О биографии Радищева сообщались причудливые сведения. Издал анонимно, однако в типографии, расположенной в собственном доме, свою обличительную книгу, вскоре нашумевшую в Петербурге. От арестованного книгопродавца Зотова «выпытали имя автора» (глагол употреблен с умыслом, чтобы создать у школьника ложное впечатление, что свидетеля пытали). Арестован по приказу Екатерины II, осужден как подстрекатель к бунту, однако помилован императрицей якобы потому, что она боялась мнения Европы. Сослан в «глухой» Илимский острог (на деле один из центров тогдашней Сибири), провел там «шесть тяжелых лет», однако по хлопотам друзей был освобожден. Поступил на службу в комиссию по составлению законов, однако испуганный начальством, пригрозившим новой ссылкой за слишком свободолюбивый проект, покончил с собой.
Сама судьба революционера выглядела абсурдно. Совершенно невозможно было себе представить, чтобы некто, грозивший плахой не то что товарищу Сталину – товарищу Брежневу, отделался шестилетней ссылкой в Приангарье, смог вернуться в столицу и получить работу в важнейшем госучреждении. «Ужасы» жизни Радищева обличали советскую власть куда больше, чем его книга – крепостничество. Но авторы учебника этого не замечали – в сконструированном ими мире все жестокости царили только по ту сторону фарватера «Авроры».
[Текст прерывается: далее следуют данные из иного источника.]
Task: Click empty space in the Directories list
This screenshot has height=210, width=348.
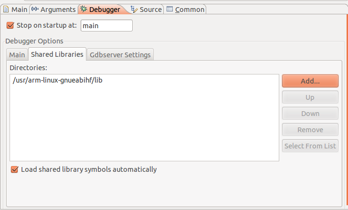Action: point(143,129)
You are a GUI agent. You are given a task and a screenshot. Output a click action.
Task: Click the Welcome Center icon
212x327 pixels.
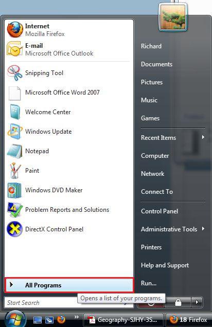tap(14, 112)
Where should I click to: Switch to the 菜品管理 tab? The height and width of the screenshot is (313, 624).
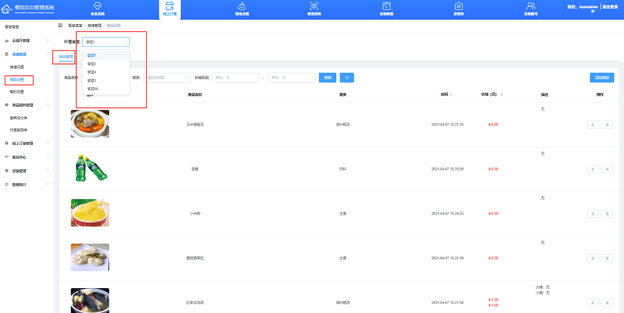point(66,57)
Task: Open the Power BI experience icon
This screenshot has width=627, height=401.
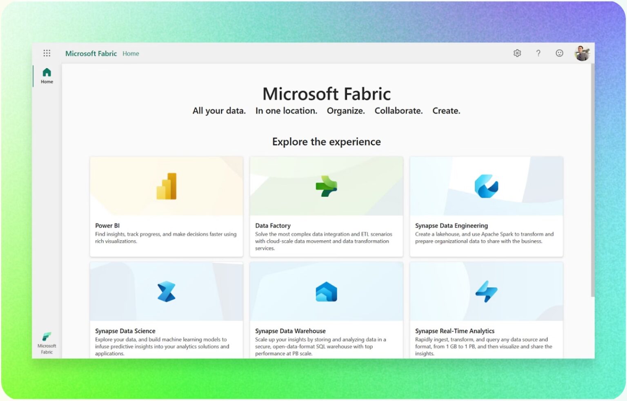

И все-таки как же так странно могла сложиться жизнь «первого русского революционера»? Всё дело в том, что никаким революционером Радищев не был. Это был ритор и фразер, который в наши дни, скорее всего, приобрел бы скандальную славу злоязычного блогера и создателя анонимного телеграм-канала.
Родившийся 20 (31) августа 1749 года молодой дворянин Боровского уезда Александр Радищев состоял в числе пажей Екатерины II, затем, по распоряжению императрицы, направлен был в Германию для обучения в Лейпцигском университете, где приобрел некоторые знания, преимущественно из трудов французских философов-просветителей, а также сифилис, который, как сам он утверждает в «Путешествии» передал по наследству своим детям. Вернувшись в Россию, он сделал неплохую карьеру в Коммерц-коллегии под крылом её президента, графа Александра Романовича Воронцова и дослужился до высокой и хлебной должности начальника Петербургской таможни.